Friday, 23. June 2023

New Mexico has a complex gambling past. When the IGRA was signed by the House in Nineteen Eighty Nine, it seemed like New Mexico would be one of the states to cash in on the Native casino craze. Politics guaranteed that would not be the case.

The New Mexico governor Bruce King announced a working group in 1990 to draft a compact with New Mexico Indian tribes. When the panel came to an accord with 2 prominent local bands a year later, the Governor refused to sign the bargain. He held up a deal until Nineteen Ninety Four.

When a new governor took office in 1995, it appeared that Native wagering in New Mexico was a certainty. But when Governor Gary Johnson signed the contract with the American Indian bands, anti-wagering forces were able to hold the deal up in courts. A New Mexico court found that Governor Johnson had overstepped his bounds in signing the compact, thus costing the government of New Mexico hundreds of thousands of dollars in licensing revenues over the next several years.
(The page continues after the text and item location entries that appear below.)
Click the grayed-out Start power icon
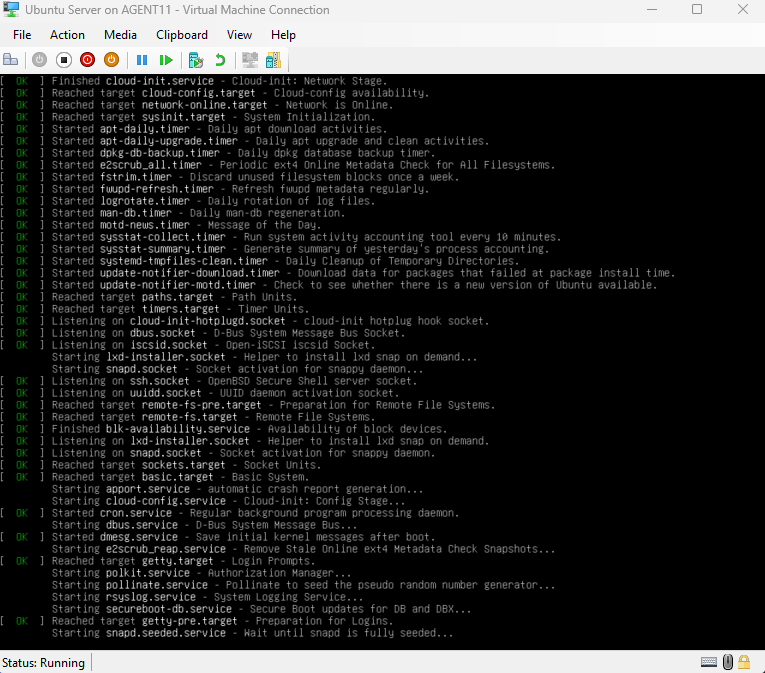The width and height of the screenshot is (765, 673). point(40,60)
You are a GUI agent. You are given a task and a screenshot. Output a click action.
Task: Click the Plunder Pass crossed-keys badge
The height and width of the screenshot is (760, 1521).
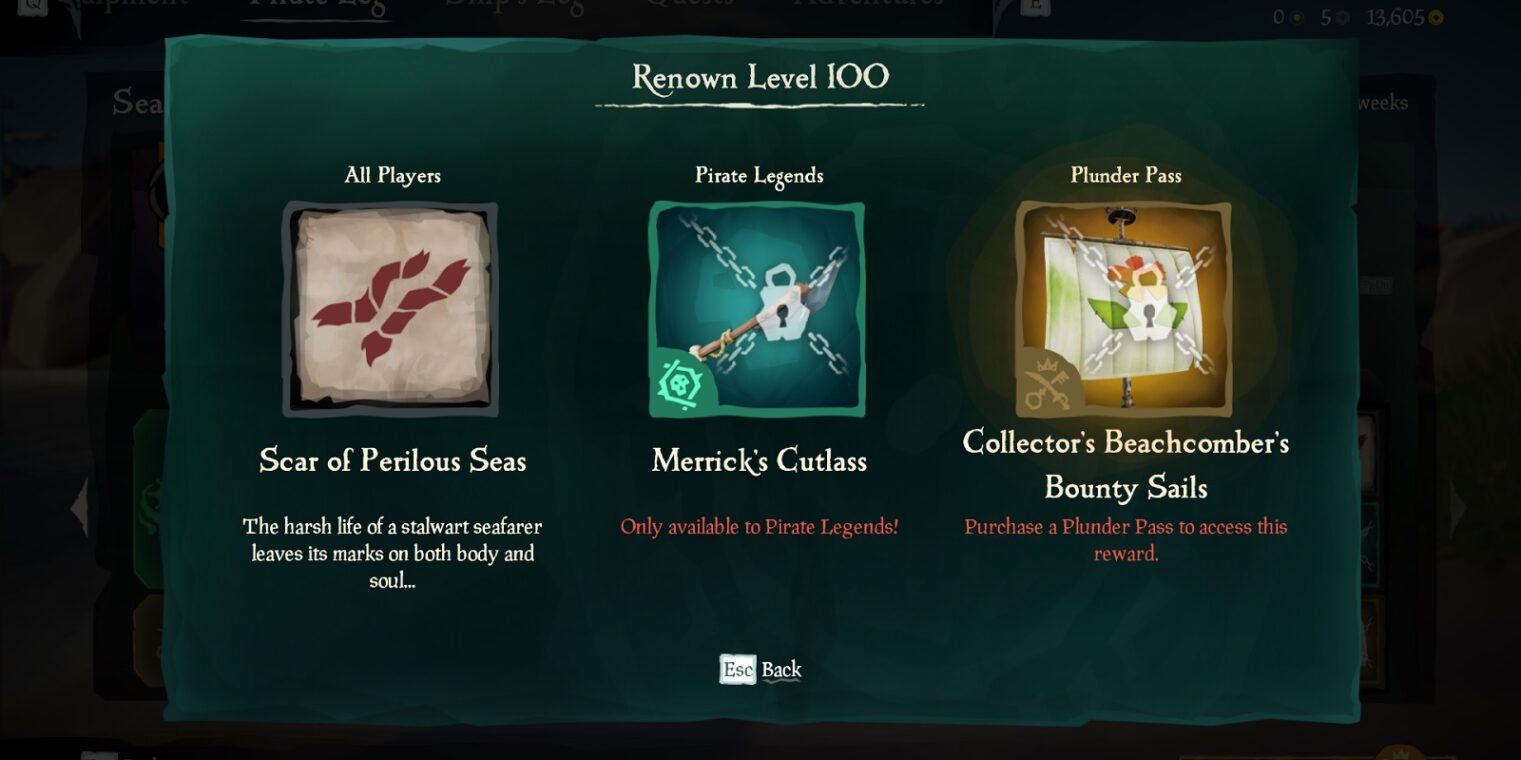[x=1048, y=383]
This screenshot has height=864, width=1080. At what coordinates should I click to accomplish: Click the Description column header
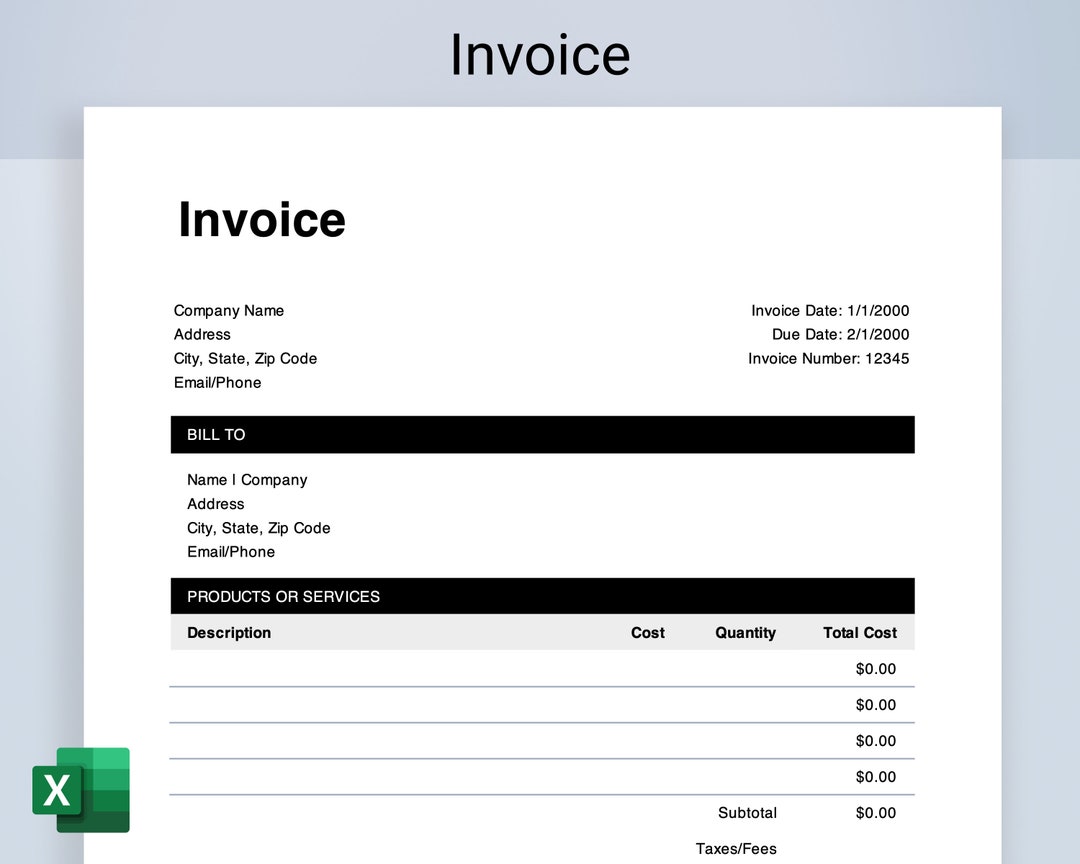(229, 632)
It required the CNA, signed by the New Mexico house, to get the process moving on a full compact between the Government of New Mexico and its American Indian tribes. Ten years had been burned for gaming in New Mexico, which includes Indian casino Bingo.

The non-profit Bingo industry has gotten bigger from Nineteen Ninety-Nine. That year, New Mexico charity game providers brought in just $3,048 in revenues. That climbed to $725,150 in 2000, and surpassed one million dollars in 2001. Not for profit Bingo revenues have increased constantly since then. Two Thousand and Five saw the largest year, with $1,233,289 earned by the operators.

Bingo is certainly favored in New Mexico. All kinds of providers try for a slice of the action. Hopefully, the politicos are done batting over gaming as a key matter like they did in the 1990’s. That is most likely hopeful thinking.